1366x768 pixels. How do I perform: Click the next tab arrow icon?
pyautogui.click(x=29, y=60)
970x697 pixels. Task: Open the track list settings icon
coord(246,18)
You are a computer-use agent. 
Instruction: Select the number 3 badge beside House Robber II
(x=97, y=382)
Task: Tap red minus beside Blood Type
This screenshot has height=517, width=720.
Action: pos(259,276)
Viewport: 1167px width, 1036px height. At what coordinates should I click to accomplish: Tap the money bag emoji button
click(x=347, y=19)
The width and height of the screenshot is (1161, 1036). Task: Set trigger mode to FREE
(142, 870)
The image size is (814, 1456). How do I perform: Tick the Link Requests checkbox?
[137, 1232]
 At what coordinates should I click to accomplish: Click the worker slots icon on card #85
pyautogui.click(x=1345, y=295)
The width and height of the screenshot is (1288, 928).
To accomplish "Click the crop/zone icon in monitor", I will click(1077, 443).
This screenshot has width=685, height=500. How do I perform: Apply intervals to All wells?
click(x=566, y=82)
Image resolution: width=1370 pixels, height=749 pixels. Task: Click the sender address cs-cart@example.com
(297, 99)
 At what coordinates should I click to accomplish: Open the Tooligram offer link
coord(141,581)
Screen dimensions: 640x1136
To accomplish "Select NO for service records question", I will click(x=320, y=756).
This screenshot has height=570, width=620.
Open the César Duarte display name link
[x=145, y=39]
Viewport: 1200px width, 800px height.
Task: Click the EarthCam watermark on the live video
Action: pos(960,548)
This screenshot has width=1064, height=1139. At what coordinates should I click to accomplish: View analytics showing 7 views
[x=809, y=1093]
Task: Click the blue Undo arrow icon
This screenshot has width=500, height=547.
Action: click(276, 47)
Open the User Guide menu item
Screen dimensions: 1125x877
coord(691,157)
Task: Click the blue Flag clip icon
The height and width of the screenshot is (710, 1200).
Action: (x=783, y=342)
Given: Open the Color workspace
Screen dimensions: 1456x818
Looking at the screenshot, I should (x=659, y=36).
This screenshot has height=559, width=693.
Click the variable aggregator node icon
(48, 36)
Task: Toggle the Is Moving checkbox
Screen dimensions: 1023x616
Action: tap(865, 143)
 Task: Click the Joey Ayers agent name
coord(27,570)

^^^^

# [AIM OF THE TASK]
Line count for "will": determine it from the data and answer with the number by itself.

# [TASK OUTPUT]
2